We furthered the experiment by removing key points from the test data simulating occlusion from all frames in videos. Removing a wrist from a skeleton does not affect the recognition rate, while removing an ankle from a skeleton makes running, crunching and walking all mistaken as marching, which results in a recognition rate drop to 61%. Furthermore, we extended the test by having three new persons performing four trials simulating drunkard’s walk from twenty-two untrained angles producing 92 test samples for walking, while the other actions remain the same. Two samples of drunkard’s walk are shown in Fig. 6-Left. The confusion matrix in Fig. 6-Right reveals that walking is misclassified as marching for 20.7%. The closed trajectories of these two actions can be inspected from Fig. 2(c) and Fig. 6-Left.

Fig. 6.
figure 6

Left: Two subjects perform drunkard’s walking. Right: Confusion matrix of test samples by substituting drunkard’s walk for walk.

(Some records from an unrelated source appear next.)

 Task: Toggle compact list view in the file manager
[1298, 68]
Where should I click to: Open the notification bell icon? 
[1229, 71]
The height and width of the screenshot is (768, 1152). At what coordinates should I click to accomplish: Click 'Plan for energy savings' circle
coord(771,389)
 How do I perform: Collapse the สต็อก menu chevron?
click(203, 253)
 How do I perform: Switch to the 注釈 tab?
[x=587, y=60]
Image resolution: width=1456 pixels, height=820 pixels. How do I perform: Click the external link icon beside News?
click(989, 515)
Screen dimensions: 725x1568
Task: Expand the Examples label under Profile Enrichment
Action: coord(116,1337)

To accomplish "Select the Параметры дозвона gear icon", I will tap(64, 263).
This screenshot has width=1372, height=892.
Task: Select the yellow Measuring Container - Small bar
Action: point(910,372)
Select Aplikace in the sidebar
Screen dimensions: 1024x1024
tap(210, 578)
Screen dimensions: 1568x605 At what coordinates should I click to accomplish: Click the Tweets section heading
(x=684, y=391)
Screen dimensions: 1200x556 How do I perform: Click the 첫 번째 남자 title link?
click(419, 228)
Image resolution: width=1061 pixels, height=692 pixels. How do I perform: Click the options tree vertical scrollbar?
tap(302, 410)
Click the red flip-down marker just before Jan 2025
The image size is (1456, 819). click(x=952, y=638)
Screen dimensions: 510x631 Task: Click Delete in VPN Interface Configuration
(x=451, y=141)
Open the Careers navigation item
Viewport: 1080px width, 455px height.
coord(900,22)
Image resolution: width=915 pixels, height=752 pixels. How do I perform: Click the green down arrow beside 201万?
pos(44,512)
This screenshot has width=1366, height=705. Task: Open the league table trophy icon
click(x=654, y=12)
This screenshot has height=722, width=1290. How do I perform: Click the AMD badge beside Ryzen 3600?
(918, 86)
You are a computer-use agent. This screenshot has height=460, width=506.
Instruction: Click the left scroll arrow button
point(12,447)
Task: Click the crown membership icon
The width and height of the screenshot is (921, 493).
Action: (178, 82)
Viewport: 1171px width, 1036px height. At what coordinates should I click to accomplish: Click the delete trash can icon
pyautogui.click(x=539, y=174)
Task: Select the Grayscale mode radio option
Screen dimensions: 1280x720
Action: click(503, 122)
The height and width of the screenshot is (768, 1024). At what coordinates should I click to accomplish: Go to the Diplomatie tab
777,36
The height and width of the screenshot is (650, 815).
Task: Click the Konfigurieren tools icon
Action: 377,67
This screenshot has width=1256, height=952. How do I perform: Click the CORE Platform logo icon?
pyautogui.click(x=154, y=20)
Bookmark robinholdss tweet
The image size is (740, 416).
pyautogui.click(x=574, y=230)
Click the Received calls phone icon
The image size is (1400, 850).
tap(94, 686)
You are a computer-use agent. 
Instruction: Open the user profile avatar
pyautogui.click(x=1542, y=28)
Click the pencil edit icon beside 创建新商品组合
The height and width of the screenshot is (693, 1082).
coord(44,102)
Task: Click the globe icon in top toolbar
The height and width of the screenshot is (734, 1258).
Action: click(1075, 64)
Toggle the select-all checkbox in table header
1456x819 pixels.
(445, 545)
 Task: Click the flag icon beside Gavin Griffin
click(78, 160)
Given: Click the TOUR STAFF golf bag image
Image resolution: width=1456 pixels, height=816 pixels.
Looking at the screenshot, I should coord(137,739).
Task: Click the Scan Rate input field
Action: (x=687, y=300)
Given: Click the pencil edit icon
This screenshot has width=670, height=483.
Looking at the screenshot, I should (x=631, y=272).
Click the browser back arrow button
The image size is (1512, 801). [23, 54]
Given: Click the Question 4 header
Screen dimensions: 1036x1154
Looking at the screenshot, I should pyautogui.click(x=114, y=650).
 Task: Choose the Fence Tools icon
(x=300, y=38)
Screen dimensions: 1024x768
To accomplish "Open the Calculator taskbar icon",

4.3 Discussion of Related Work

One of the earliest promising methods for view-independent recognition of 3D MoCap was introduced by [6]. It applied a non-threshold recurrent plot by computing a similarity matrix of each joint as a sum of squared differences. The benefit of using this method is that the descriptors are stable across view changes. The recognition relies on a Bag-of-Features obtaining from the Histogram of Oriented Gradient. However, the disadvantage of this approach is that the sequences of all motions in the experiment must have an equal length in order to get a fixed window size for recognition. Another study on view-independent recognition of Mocap is [14]. It proposed a feature extraction technique to transform either 2D or 3D data into subspaces to form an action descriptor. The major advantage of this approach is that it yielded a very small fixed data size regardless of video length, as well as very fast computation. The test on projected motion in 2D achieves a recognition rate of 96.5% from 21 untrained angles for 10 actions and it is also very stable for the case of data sequence loss. Other interesting skeleton based action recognition approaches for 3D MoCap are for instance, [2, 16]. They proposed and compared several deep recurrent neural network architectures with Long Short-Term Memory (LSTM) for classification. The tests were carried out using 65 classes of HDM05 MoCap yielding up to 96.92% and 97.25% recognition rate respectively. Nonetheless, the tests were only performed for one default view.

5 Conclusion

We have introduced a feature extraction scheme from a biologically inspired model by applying the concept of receptive field to point light patterns of human motion. Our proposed scheme in combination with ESN which presents itself as a good approximator, yields a good performance and robustness against variations of speed even when the trajectories of motions are fuzzy. This representation could be deployed for human motion classification based on optical flow obtained from standard videos, where the human pose estimation is infeasible. The designed ESN is generic in the sense that it is not specialized to human motion. It also shows a good prediction of the unseen data. Hence, application to other domains of articulated objects in motion is possible. Furthermore, new technologies such as the IBM TrueNorth chip have introduced a dedicated neuro-inspired hardware that allows modeling hundreds of thousands up to a million of neurons with very low energy. The ESNs, which offer very simple learning mechanisms, can be optimized by local learning rules that scale well even with very large systems. Therefore, ESN is a potential candidate for low energy systems that can be an integral part of sensor technology for the future.